## [Exercise directions]
In the photovoltaic power system problem below, what efficiency is assumed for the PV array and the rest of the system?

## [Extract]
== == ==

Photovoltaic Power System
PV Problem
A photovoltaic power system has a
collector area equals 100 square
meters. The collector is located in a
location with annual average daily
solar irradiance (insolation) equal to
5.0 kWh/square meter/day.
1. Calculate the amount of solar
energy incident on this collector each
day.
Solar Energy =
= 5.0 kWh / sq m / day • 100 sq m
= 500 kWh / day
2.
Assuming that the efficiency of
the PV array and the rest of the
system equals 10%, calculate the
average daily energy produced (as
electricity) by this system.
Express your answer in kWh/day.
Average Produced Energy/day =
= 500 kWh / day • 0.10
= 50 kWh / day
3. Calculate the amount of energy
produced by this PV system each
year. Express your answer in kWh.
Annual Energy Production =
= 50 kWh/day • 365 day/year
= 18,000 kWh / year
4. Assuming that the cost of electric
energy equals 10¢/kWh, calculate the
value of the electricity produced by
this system annually.

== == ==

## [Data block]
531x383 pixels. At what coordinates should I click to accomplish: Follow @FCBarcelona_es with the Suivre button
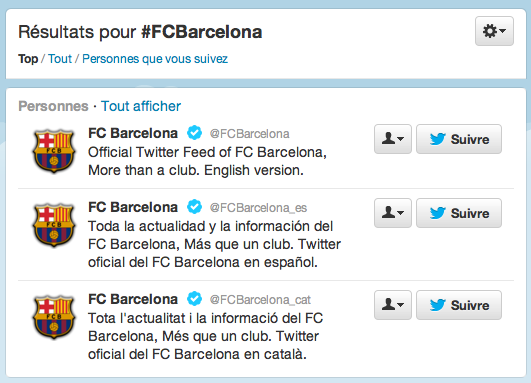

== == ==

## [Reply to the exercise]
10%